Copy out the material word for word, beginning with the line that contains "At what coordinates" and continuing through the line that contains "point(23,455)", with both of those lines included. Omit the pictures.

====== Items ======

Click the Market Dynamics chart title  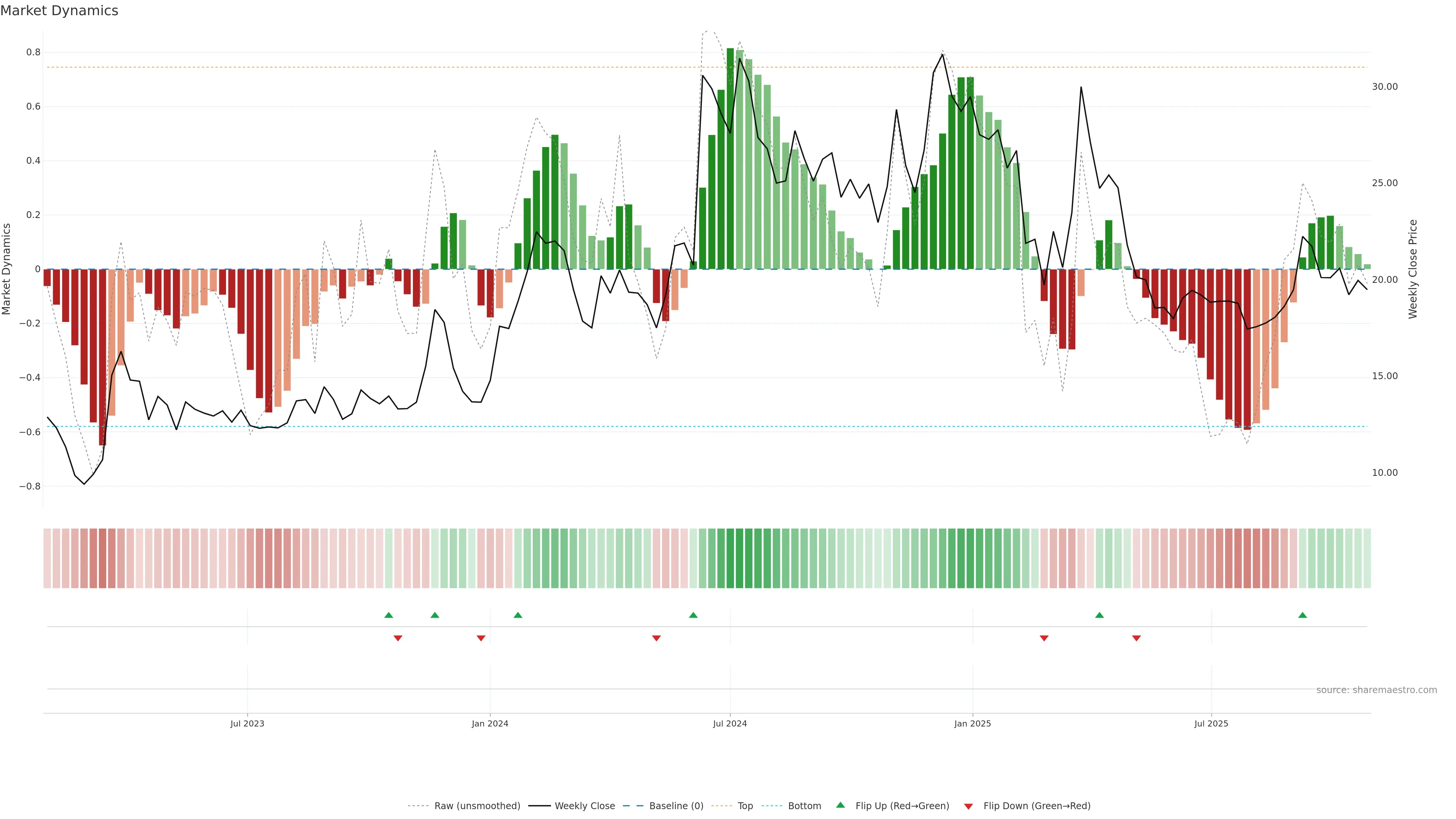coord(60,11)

======
====== Items ======

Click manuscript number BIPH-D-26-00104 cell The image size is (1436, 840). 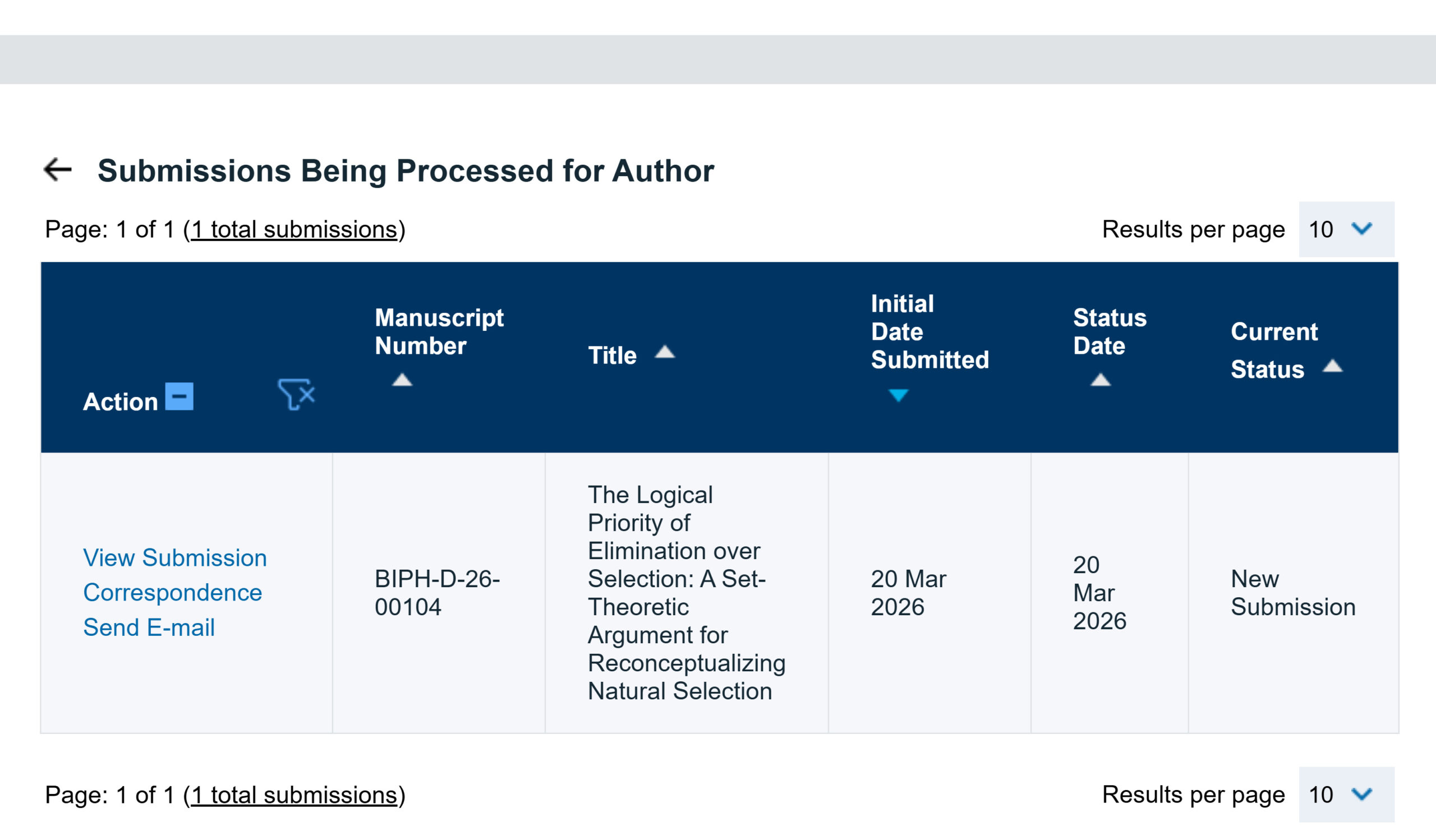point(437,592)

======
====== Items ======

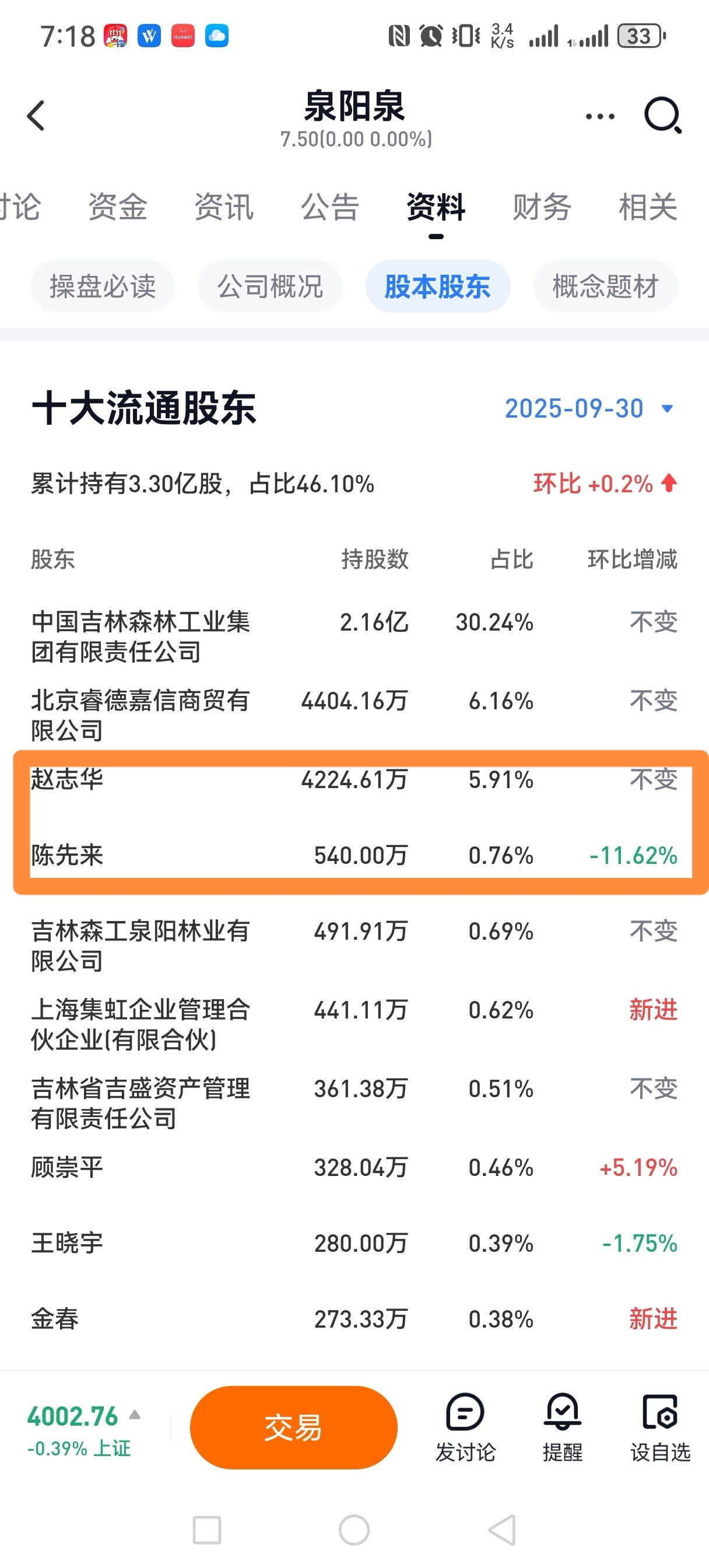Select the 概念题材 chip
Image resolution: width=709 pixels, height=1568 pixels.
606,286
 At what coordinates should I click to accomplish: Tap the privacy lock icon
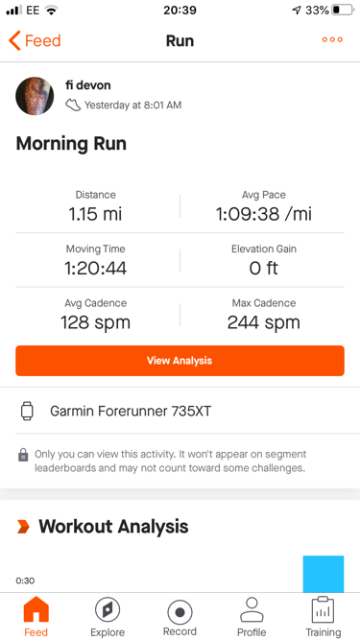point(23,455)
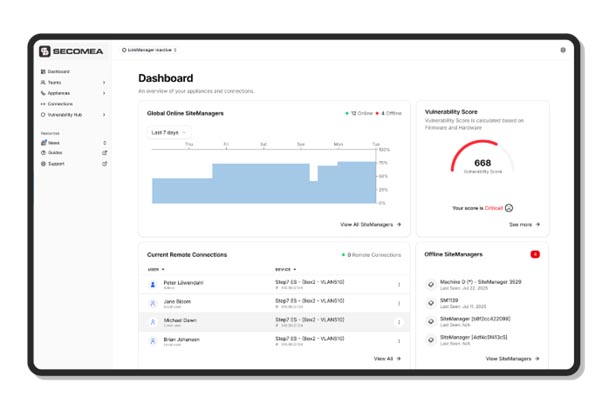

======

● Response to the task
 At what coordinates should I click to accomplish: Tap the privacy lock icon
point(23,455)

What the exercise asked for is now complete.